> **Aim**
Copy every line of the items below word for word, omitting the pictures.

Interface element items
****
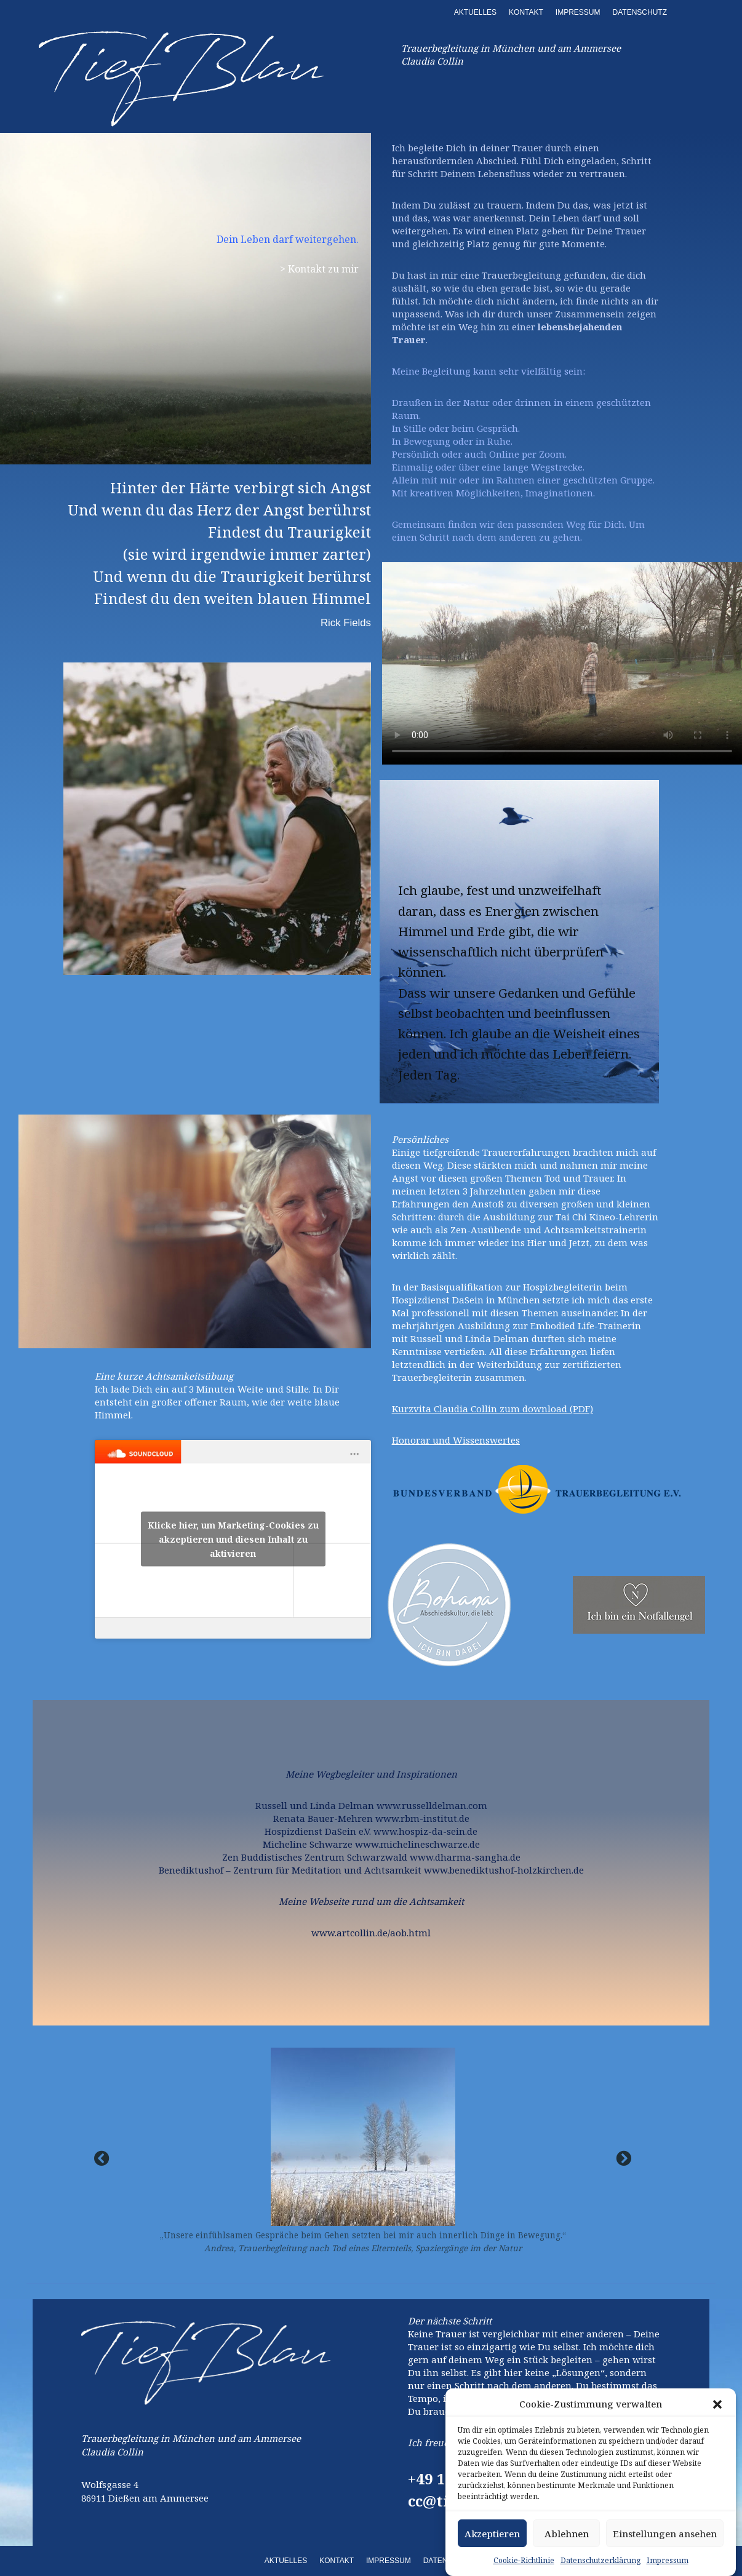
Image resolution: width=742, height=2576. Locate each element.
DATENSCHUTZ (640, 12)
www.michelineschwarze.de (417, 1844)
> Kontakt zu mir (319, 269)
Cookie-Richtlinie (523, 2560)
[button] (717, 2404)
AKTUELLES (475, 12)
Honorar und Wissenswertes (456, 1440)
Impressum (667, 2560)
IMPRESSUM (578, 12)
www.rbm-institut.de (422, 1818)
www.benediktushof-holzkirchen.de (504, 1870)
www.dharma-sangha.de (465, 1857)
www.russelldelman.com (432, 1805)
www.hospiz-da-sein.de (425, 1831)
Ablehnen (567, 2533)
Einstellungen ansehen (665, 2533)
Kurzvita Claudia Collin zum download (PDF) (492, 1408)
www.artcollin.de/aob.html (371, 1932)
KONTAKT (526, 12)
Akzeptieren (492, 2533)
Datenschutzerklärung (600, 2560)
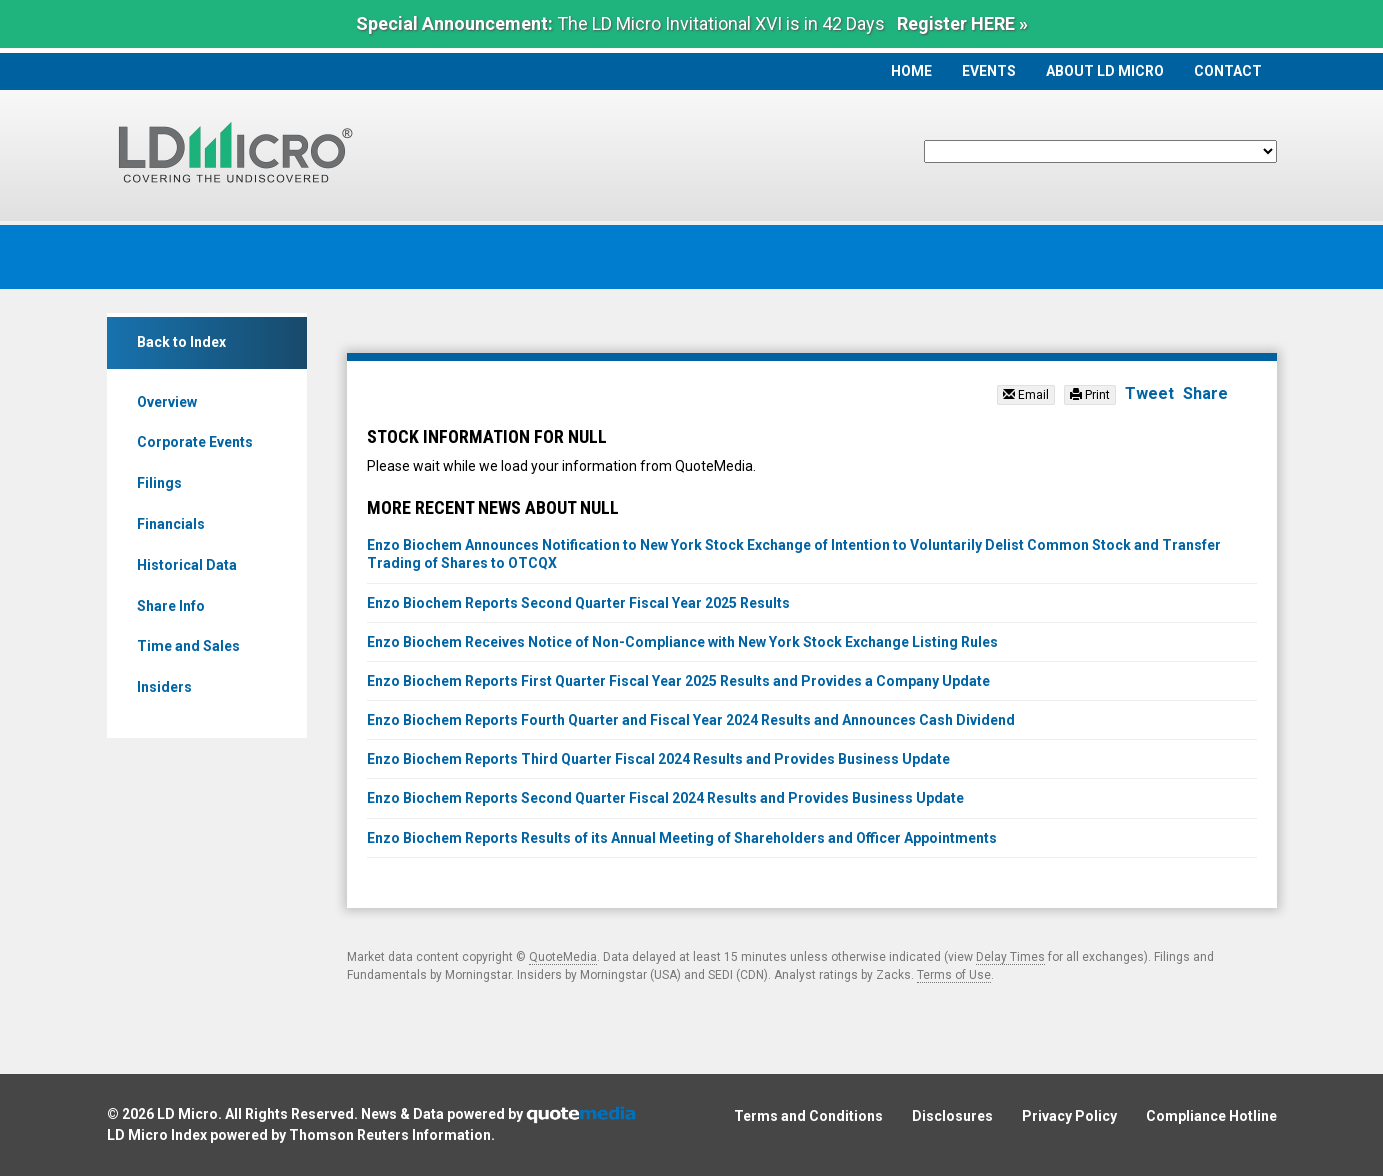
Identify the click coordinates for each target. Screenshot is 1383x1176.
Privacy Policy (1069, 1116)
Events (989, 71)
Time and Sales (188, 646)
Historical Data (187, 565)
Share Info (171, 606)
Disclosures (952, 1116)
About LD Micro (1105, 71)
****
> **Exercise solution**
Image resolution: width=742, height=2576. Locate each element.
DATENSCHUTZ (640, 12)
www.michelineschwarze.de (417, 1844)
> Kontakt zu mir (319, 269)
Cookie-Richtlinie (523, 2560)
[button] (717, 2404)
AKTUELLES (475, 12)
Honorar und Wissenswertes (456, 1440)
Impressum (667, 2560)
IMPRESSUM (578, 12)
www.rbm-institut.de (422, 1818)
www.benediktushof-holzkirchen.de (504, 1870)
www.dharma-sangha.de (465, 1857)
www.russelldelman.com (432, 1805)
www.hospiz-da-sein.de (425, 1831)
Ablehnen (567, 2533)
Einstellungen ansehen (665, 2533)
Kurzvita Claudia Collin zum download (PDF) (492, 1408)
www.artcollin.de/aob.html (371, 1932)
KONTAKT (526, 12)
Akzeptieren (492, 2533)
Datenschutzerklärung (600, 2560)
Identify the click coordinates for each target. Screenshot is 1383x1176.
Privacy Policy (1069, 1116)
Events (989, 71)
Time and Sales (188, 646)
Historical Data (187, 565)
Share Info (171, 606)
Disclosures (952, 1116)
About LD Micro (1105, 71)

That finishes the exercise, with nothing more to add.